Mittlerweile sind die Schienen am AC/DC Berg schon ganz schön ausgewaschen und man muss deutlich lupfen. Rückwärts wird es nochmal nen Stück schwieriger. Wenn du schon sagst im ersten Training hat sich jemand dort lang gemacht.....dann muss der Veranstalter sich Gedanken drüber machen. Oder einfach an der Stelle direkt 2 Krankenwagen positionieren.


----------



## Dumens100 (30. April 2019)

beim Training haben sich meiner Meinung und vielen anderer Teilnehmer beim Training zwei andere Schlüsselstellungen nach als Gefahrpunkt heraus kristallisiert und zwar erstens die zweite Abfahrt nach dem Monteschlacko die kann man ja jetzt noch nicht fahren müssen erst noch Sträucher entfernt werden, sind aber gefühlte 80 % Gefälle  soll fürs Rennen überbaut werden wird trotzdem recht steil werden und dann wird halt der Stau dort sein und nicht mehr an der Treppe aber mal abwarten. Die zweite Stelle ist eine kleine Steigung die man hochfahren muss nicht lang sind so 4m braucht aber Schwung und erster Gang sonst hast Du verloren und ist recht eng, ist dort an der Brücke wo wir früher drüber gefahren sind nach dem AC/DC Hügel.
# # # # #
▸ **AUFGABEN UND ÜBUNGEN**
[1] Beantworte diese Fragen zum Text über die Rennstrecke:
(a) Was soll man laut dem ersten Beitrag direkt an der Stelle am AC/DC Berg hinstellen?
(b) Wie viel Gefälle hat sich die zweite Abfahrt nach dem Monteschlacko angefühlt?
(c) Ungefähr wie lang ist die kleine Steigung an der Brücke?
[2] Schreib den Text über die Rennstrecke nach dem letzten Satz weiter.
Das Material stammt aus einer anderen Quelle.

▸ **ROHDATEN**
# # # # #
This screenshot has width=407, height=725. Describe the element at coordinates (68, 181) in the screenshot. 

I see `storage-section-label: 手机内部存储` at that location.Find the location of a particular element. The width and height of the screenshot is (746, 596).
# # # # #
▸ **LÖSUNGEN**
[1]
(a) 2 Krankenwagen
(b) Gefühlte 80 % Gefälle
(c) Etwa 4 m

[2]
----------



## Dumens100 (30. April 2019)

sonst macht die neue Strecke viel Spaß


----------



## HeikeK (30. April 2019)

yellow-faggin schrieb:


> So
> 
> https://www.24h-duisburg.de/files/events/dui-24h-duisburg/downloads/24h von Duisburg 2019 - Streckenenplan.pdf



Ich hatte ja Samstag leider auch keine Zeit, aber anhand der Karte kann ich mir nicht vorstellten, dass das 8,1 km sein sollen, da ist doch nicht mehr dazu gekommen, als weggefallen ist (und zuletzt waren es so um die 7,5 km). Oder übersehe ich was ?
_Ist eigentlich auch egal, aber weil es so in der Ausschreibung steht, hatte ich gedacht, irgendwo kommt ein Stück dazu._


----------



## Dumens100 (30. April 2019)

Aussage vom Reiseleiter Samstag ist die Strecke 7,5 Km


----------



## HoschiM (1. Mai 2019)

Dumens100 schrieb:


> sonst macht die neue Strecke viel Spaß


Deine beiden angesprochenen Stellen sehe ich auch so. In 94 Tagen wissen wir mehr. ☺️


----------



## zonuk (6. Mai 2019)

Felsen, Steine, Wurzeln, Dreck....deshalb fahre ich MTB und sitze nicht 24h auf dem Spinningrad. Die Strecke hat doch schon fast keinen "Anspruch" was Fahrtechnik angeht. Jetzt kommt sicher der Einwand das es auch Starter gibt die das erste Mal ein Rennen bestreiten. Aber ich denke, wenn man seine Geschwindigkeit dem fahrerischen Können anpasst, kommt jeder über die Runden.


----------



## Race-Kralle88 (6. Mai 2019)

zonuk schrieb:


> Felsen, Steine, Wurzeln, Dreck....deshalb fahre ich MTB und sitze nicht 24h auf dem Spinningrad. Die Strecke hat doch schon fast keinen "Anspruch" was Fahrtechnik angeht. Jetzt kommt sicher der Einwand das es auch Starter gibt die das erste Mal ein Rennen bestreiten. Aber ich denke, wenn man seine Geschwindigkeit dem fahrerischen Können anpasst, kommt jeder über die Runden.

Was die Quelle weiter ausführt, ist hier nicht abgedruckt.